Let's logic our way through the answer. It should be clear that the only paths are going to go through the green-red-blue components in that order, or blue-red-green. Let's focus on the paths through the components, when they are going through green-red-blue.

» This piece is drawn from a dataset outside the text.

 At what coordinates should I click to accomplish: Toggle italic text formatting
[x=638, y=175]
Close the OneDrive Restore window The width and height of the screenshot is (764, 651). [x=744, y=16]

In our example above, we'll have the following:
Let me run through an example, where the starting node is node 3. When I did this, I had a V (visited) field for each node, and a variable NIP (nodes in the path). I set them all to zero. Here is what happens when I call DFS(3). I call it an "enhanced" DFS, because when you're done with a node, you set V back to zero, so it can participate in more paths.
DFS(3): NIP:0 -- Begin. Increment NIP and Set V[3] to 1.
DFS(3): NIP:1 -- Will call DFS on: 4 5
DFS(3): NIP:1 -- Calling DFS(4)
DFS(4): NIP:1 -- Begin. Increment NIP and Set V[4] to 1.
DFS(4): NIP:2 -- Will call DFS on: 6 5
DFS(4): NIP:2 -- Calling DFS(6)
DFS(6): NIP:2 -- Begin. Increment NIP and Set V[6] to 1.
DFS(6): NIP:3 -- Will call DFS on: 5
DFS(6): NIP:3 -- Calling DFS(5)
DFS(5): NIP:3 -- Begin. Increment NIP and Set V[5] to 1.
DFS(5): NIP:4 -- Setting NP[3][5] to 1.
DFS(5): NIP:3 -- Done. Setting V[5] = 0
DFS(6): NIP:2 -- Done. Setting V[6] = 0
DFS(4): NIP:2 -- Calling DFS(5)
DFS(5): NIP:2 -- Begin. Increment NIP and Set V[5] to 1.
DFS(5): NIP:3 -- Will call DFS on: 6
DFS(5): NIP:3 -- Calling DFS(6)
DFS(6): NIP:3 -- Begin. Increment NIP and Set V[6] to 1.
DFS(6): NIP:4 -- Setting NP[3][6] to 1.
DFS(6): NIP:3 -- Done. Setting V[6] = 0
DFS(5): NIP:2 -- Done. Setting V[5] = 0
DFS(4): NIP:1 -- Done. Setting V[4] = 0
DFS(3): NIP:1 -- Calling DFS(5)
DFS(5): NIP:1 -- Begin. Increment NIP and Set V[5] to 1.
DFS(5): NIP:2 -- Will call DFS on: 6 4
DFS(5): NIP:2 -- Calling DFS(6)
DFS(6): NIP:2 -- Begin. Increment NIP and Set V[6] to 1.
DFS(6): NIP:3 -- Will call DFS on: 4
DFS(6): NIP:3 -- Calling DFS(4)
DFS(4): NIP:3 -- Begin. Increment NIP and Set V[4] to 1.
DFS(4): NIP:4 -- Setting NP[3][4] to 1.
DFS(4): NIP:3 -- Done. Setting V[4] = 0
DFS(6): NIP:2 -- Done. Setting V[6] = 0
DFS(5): NIP:2 -- Calling DFS(4)
DFS(4): NIP:2 -- Begin. Increment NIP and Set V[4] to 1.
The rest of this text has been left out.